Work arrangements crossing borders have also increased over the last decades (32, 33). This can involve – in its more simple form – border crossers, ie, workers living in one country working in another crossing borders on a daily basis (34). Such arrangements comprise among other things also posted workers [ie, those being sent by their company to work in another country on a temporary basis; this applies to workers in construction companies who are brought from the companies’ country of location to the country where construction takes place (32, 35, 36)]. Another arrangement includes temporary migrant workers who work for a short period of time in agriculture, eg, harvest seasons or those who are employed as nannies, nurses or truck drivers in periods of several years (37, 38). Such temporary workers might seek work in another country on their own, they might be hired by the company they work for in their home country, or a third party might organize the work arrangement, which again can be formal, informal or illegal (39). Also workers crossing borders might be difficult to reach in surveys. They might not be part of sampling frames in the country – or company – where work is carried out (39). Moreover, when interviews are carried out, language barriers could hamper survey participation. To complicate things further aspects of precariousness and border crossing can flow together (eg, illegal work arrangements and residence), further complicating data collection.
In some countries and sectors, these challenges (precariousness and border crossing) might play a role for the coverage of existing monitoring systems or research in work and health. Appropriate data collection and analytical methods exist and should be applied to meet these two challenges (40, 41).
Concluding remarks
After this, two important questions remain: (i) Do macro trends in working conditions show continuous improvements or deteriorations over time? (ii) Is there is a widening of inequalities in unfavourable working conditions, both within and between occupations?
In many industrialized countries, monitoring data are available that can help answer these questions (20).
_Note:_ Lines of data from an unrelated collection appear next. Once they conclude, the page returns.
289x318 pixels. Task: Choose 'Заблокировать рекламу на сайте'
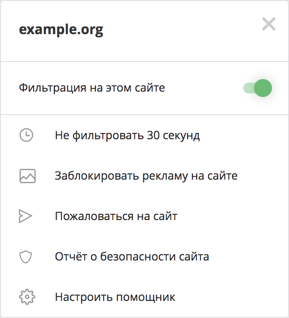[146, 176]
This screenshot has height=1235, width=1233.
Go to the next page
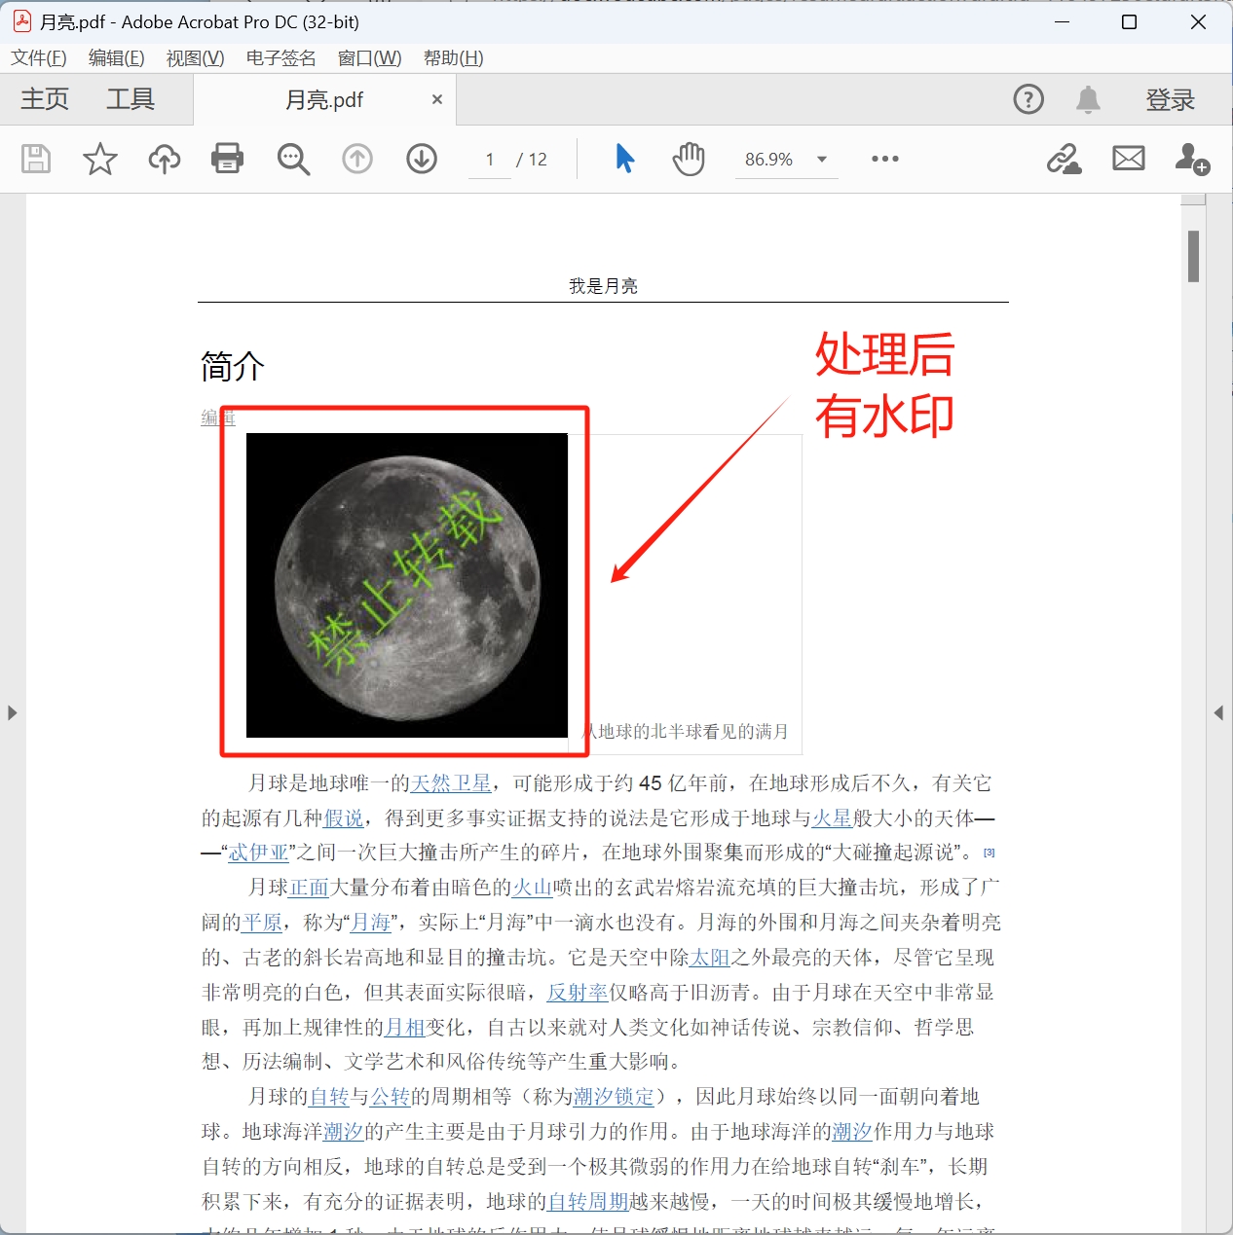(x=421, y=159)
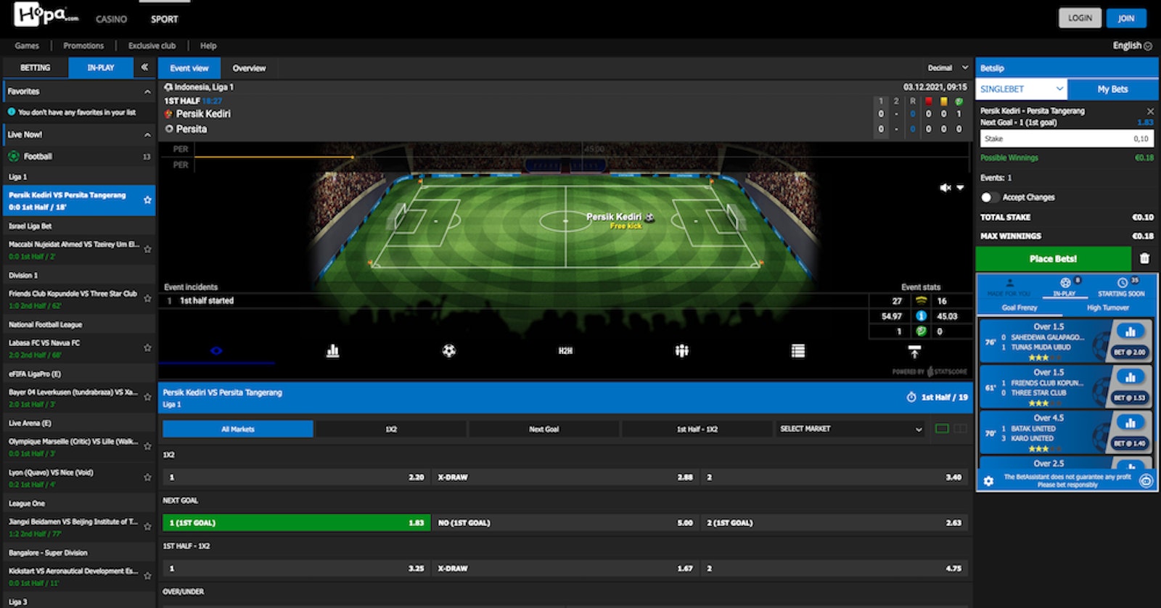Open the SINGLEBET bet type dropdown
This screenshot has height=608, width=1161.
tap(1021, 89)
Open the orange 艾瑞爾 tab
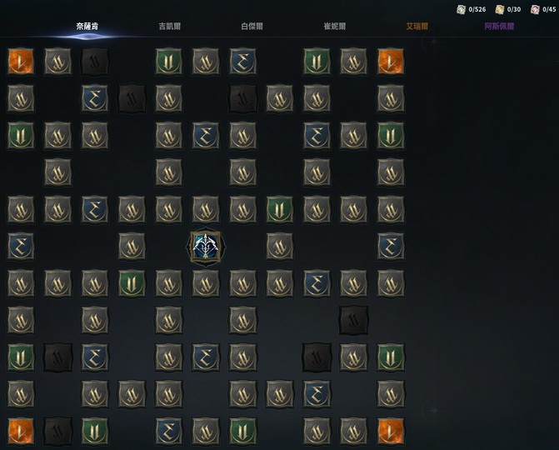 [x=417, y=27]
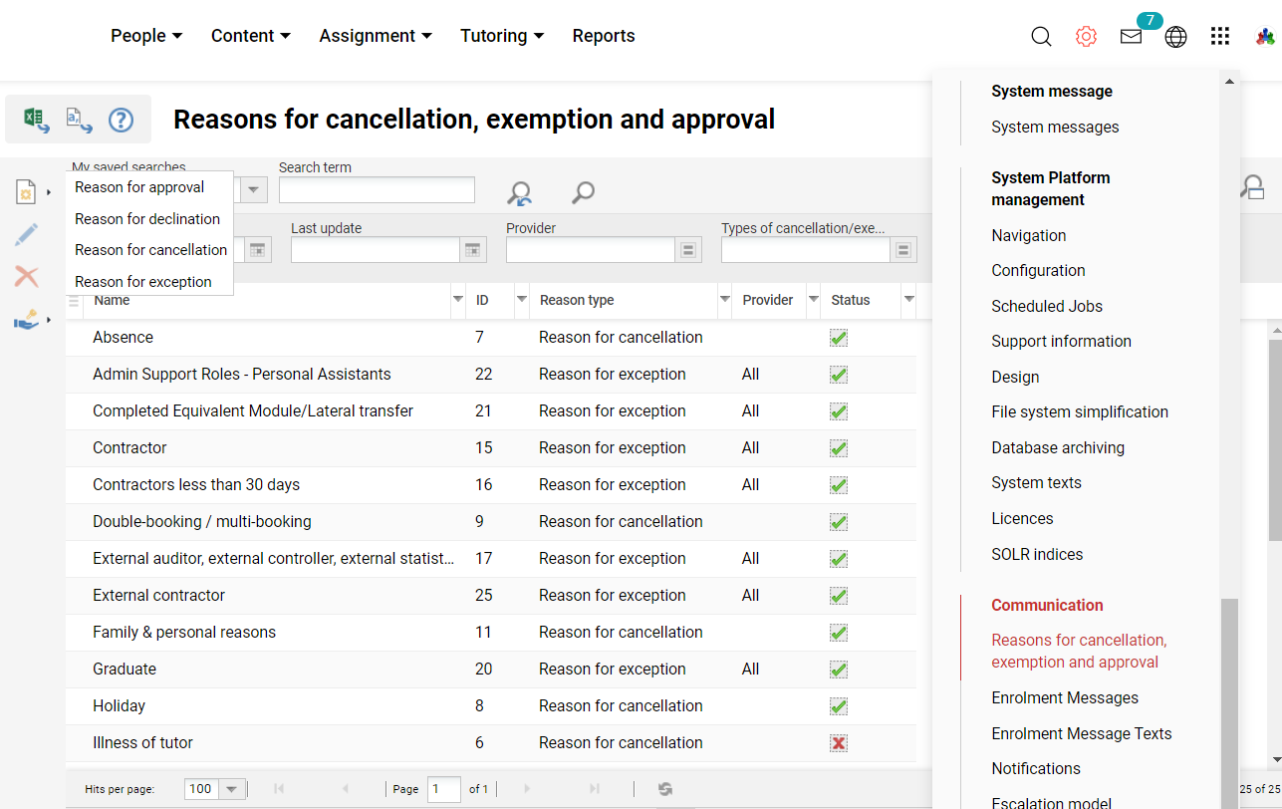The height and width of the screenshot is (809, 1282).
Task: Expand the People menu
Action: pos(146,36)
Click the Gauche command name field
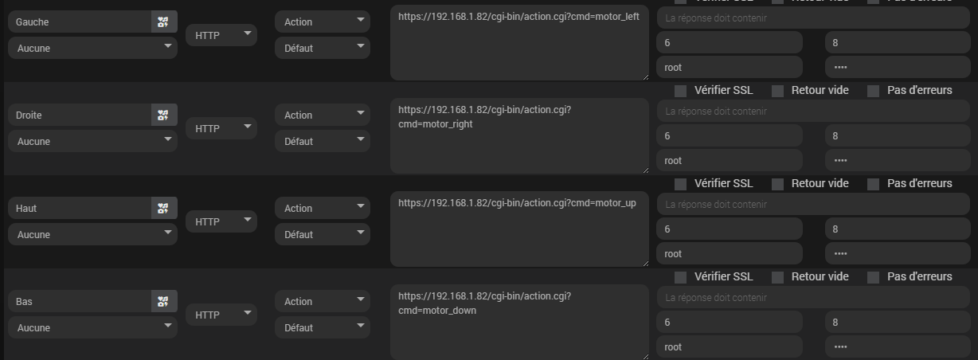Screen dimensions: 978x360 tap(80, 22)
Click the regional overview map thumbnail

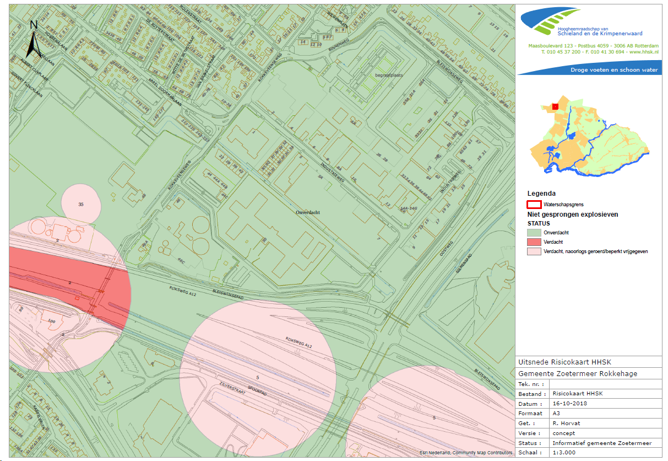point(588,138)
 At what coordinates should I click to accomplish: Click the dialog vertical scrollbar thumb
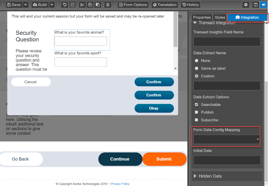click(x=175, y=29)
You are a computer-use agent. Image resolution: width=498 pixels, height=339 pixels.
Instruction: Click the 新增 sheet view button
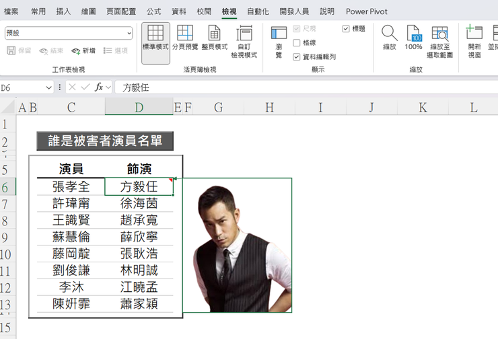pos(83,51)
For some working conditions, monitoring data over time are readily available in population and workforce- based surveys, whereas, for other work-related risk factors, data on trends over time are lacking. At least regarding European surveys, it seems that psychosocial factors are covered more broadly than physical factors (26, 42). Knowledge on trends are of paramount importance for (i) identification of new risk factors, (ii) determining whether occupational health interventions on the national level are successful, and (iii) the quantification of the health impact of various hazards. I hope that the present issue’s paper by Corin et al will lead to more contributions within this field of research.